The 4th Industrial Revolution is the first industrial revolution that introduced a paradigm shift focused on the generation of market value. It fostered adaptiveness and customer orientation in businesses.

This required developing adaptive interfaces that allow introducing adaptive cognitive add-ons in existing systems.

Technological Framework

Unicist AI

The Unicist Artificial Intelligence implies the integration of data-based AI and fundamentals-based AI. On the one hand, the categories defined by fundamentals-based AI provide the autonomous universes that are needed to minimize the subjective biases of data-based AI.

Automation & Robotics

The unicist ontology of automation implies a process that integrates systemic, operational, and cognitive objects with quality assurance through automated processes or human control.

Work-station Design

The specific WSD requires defining the efficacy that needs to be available, the efficiency of the system and the necessary level of automation according to the characteristics of the adaptive aspects of a job.

Telework Organization

Home-office telework is a different context for work, which requires having a system that is functional based on the context of home-office. It requires working with systems to manage the accountability, reliability and transparency of the roles of the people involved and these work processes. 

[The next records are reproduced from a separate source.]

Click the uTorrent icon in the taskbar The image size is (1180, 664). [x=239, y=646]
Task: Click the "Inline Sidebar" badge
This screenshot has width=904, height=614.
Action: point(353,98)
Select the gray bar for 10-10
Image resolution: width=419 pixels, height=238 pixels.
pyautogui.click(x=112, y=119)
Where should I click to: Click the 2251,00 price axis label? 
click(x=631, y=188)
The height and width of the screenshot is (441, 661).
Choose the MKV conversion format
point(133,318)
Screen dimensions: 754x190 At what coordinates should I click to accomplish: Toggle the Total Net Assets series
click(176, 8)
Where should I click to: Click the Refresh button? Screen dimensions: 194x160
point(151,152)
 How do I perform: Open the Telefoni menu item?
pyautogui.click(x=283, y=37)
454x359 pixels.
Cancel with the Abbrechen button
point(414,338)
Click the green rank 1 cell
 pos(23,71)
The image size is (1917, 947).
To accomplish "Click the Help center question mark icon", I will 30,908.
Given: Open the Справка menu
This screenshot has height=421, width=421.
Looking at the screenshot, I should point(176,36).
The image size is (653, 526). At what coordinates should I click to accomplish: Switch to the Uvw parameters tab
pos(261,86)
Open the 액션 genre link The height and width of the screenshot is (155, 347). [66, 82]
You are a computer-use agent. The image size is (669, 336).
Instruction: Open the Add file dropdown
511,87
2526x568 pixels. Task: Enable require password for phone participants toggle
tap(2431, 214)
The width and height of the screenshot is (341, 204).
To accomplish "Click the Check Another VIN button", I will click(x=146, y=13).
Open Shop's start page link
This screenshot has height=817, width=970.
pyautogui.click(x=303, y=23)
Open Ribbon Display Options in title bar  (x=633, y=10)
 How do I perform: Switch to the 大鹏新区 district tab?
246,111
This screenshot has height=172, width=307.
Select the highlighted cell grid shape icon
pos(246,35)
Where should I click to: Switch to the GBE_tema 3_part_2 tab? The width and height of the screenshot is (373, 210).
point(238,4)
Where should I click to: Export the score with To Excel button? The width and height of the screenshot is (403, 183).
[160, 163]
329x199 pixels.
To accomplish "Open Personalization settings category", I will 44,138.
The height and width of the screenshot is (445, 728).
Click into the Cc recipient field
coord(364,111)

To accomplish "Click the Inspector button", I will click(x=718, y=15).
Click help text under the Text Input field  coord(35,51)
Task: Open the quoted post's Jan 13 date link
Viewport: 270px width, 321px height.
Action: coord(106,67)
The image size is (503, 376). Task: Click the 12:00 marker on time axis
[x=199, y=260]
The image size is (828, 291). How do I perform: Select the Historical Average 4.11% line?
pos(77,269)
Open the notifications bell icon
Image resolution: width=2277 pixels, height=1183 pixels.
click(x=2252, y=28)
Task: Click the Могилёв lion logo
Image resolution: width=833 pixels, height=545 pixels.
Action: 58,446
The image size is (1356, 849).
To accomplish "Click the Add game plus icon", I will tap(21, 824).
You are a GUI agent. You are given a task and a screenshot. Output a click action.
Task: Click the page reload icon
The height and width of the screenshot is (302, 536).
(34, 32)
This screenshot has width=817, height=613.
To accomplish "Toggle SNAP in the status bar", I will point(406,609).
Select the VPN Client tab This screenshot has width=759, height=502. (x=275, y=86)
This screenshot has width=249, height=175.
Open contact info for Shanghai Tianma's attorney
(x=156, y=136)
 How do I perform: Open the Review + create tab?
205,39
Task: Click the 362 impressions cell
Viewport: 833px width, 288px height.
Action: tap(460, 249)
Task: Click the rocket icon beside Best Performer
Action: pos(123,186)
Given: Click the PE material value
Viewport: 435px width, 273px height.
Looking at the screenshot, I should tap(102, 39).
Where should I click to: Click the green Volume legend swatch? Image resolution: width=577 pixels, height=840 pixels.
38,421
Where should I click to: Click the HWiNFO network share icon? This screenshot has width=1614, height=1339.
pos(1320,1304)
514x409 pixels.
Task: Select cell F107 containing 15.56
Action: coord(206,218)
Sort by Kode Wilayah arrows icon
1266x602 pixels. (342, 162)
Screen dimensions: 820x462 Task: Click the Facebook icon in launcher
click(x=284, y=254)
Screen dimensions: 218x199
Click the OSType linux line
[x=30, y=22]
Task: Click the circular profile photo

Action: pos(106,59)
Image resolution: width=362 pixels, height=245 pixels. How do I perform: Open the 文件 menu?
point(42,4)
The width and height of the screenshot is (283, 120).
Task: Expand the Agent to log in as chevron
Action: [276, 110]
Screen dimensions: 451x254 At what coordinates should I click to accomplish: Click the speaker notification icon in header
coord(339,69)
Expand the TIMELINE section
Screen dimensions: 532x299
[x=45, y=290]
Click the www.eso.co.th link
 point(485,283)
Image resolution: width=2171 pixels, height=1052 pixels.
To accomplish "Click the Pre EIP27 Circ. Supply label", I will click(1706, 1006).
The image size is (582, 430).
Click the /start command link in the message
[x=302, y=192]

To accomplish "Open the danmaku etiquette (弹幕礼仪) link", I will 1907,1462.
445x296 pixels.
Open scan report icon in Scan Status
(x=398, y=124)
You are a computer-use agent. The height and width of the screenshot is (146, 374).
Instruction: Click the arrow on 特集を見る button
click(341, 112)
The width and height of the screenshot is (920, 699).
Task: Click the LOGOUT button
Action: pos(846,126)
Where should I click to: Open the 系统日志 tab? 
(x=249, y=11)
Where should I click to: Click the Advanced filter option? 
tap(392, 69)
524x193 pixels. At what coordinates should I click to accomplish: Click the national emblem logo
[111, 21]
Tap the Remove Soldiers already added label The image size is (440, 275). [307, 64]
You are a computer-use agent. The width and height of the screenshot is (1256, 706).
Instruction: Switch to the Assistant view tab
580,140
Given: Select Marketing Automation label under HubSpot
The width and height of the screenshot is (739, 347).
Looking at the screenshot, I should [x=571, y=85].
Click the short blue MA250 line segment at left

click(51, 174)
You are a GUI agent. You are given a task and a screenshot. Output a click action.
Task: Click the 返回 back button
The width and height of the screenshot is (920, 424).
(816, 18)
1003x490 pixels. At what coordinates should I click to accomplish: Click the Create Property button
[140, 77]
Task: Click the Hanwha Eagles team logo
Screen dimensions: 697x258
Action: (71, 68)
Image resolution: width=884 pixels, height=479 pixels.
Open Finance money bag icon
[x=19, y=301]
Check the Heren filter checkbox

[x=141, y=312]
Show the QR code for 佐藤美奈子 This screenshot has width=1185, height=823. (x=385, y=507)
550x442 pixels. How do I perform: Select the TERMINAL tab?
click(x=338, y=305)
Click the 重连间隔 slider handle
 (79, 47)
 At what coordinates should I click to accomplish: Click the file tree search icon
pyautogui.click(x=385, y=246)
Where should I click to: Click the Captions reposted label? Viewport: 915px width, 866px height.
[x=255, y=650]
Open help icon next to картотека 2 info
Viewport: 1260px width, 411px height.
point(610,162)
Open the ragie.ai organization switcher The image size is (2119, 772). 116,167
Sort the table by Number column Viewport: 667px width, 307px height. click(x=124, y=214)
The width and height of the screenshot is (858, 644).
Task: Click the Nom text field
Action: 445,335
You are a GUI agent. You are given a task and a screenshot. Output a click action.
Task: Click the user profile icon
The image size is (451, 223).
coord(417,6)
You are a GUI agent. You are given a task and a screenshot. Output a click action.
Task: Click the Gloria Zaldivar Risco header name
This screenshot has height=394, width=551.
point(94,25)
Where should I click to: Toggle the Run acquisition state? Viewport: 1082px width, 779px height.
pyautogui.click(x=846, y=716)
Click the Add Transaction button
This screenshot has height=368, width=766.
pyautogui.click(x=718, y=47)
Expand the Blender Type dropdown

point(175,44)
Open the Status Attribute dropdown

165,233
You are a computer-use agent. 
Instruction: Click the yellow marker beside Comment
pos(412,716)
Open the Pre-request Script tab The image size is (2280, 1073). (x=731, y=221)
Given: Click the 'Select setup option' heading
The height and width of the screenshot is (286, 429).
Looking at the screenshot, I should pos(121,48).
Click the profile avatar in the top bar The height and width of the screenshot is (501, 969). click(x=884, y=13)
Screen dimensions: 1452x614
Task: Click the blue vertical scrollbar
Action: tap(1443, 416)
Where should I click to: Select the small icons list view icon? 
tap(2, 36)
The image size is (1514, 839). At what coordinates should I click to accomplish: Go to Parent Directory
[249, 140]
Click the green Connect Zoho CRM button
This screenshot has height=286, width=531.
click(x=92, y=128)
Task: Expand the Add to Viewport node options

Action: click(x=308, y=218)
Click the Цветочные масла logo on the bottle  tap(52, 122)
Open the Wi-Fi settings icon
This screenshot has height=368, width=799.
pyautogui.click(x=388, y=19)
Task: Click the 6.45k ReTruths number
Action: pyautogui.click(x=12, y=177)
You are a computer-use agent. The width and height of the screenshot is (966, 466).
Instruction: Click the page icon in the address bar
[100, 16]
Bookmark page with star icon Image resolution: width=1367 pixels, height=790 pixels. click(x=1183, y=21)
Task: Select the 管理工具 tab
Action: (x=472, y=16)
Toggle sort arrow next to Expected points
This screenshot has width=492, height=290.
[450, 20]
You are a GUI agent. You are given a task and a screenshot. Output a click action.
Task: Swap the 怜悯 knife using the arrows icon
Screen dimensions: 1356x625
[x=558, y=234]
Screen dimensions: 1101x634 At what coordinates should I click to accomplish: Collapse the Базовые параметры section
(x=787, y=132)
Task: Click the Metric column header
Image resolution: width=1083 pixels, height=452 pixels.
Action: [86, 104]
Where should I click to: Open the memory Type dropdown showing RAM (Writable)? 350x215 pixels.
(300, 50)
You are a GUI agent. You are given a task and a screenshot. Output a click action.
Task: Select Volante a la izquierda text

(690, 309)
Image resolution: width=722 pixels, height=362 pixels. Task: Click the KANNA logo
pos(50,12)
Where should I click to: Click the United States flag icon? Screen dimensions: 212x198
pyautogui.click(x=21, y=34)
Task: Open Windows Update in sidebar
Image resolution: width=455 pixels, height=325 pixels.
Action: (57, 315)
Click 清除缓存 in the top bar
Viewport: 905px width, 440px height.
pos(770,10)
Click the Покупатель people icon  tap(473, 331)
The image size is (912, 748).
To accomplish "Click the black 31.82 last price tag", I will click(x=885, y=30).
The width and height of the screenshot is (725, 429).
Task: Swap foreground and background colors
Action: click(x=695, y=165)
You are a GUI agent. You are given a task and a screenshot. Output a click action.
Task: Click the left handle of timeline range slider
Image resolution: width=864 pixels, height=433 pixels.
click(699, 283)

Participative R&D Projects

The implementation of the adaptive systems is based on the development of participative R&D projects that ensure their functionality and allow transferring the technology.

The first prototype begins to work within 45 days. It requires the participation of an internal strategic analyst. All the projects are based on the generation of positive cashflow for the clients.

Strategic Analysts

The use of adaptive Strategic Analysts might be an additional role for existing process analysts in a company. Strategic analysis is centrally focused on empowering the generation of value while reducing costs.  In companies that manage big data, the strategic analyst is a natural counterpart of the data scientists.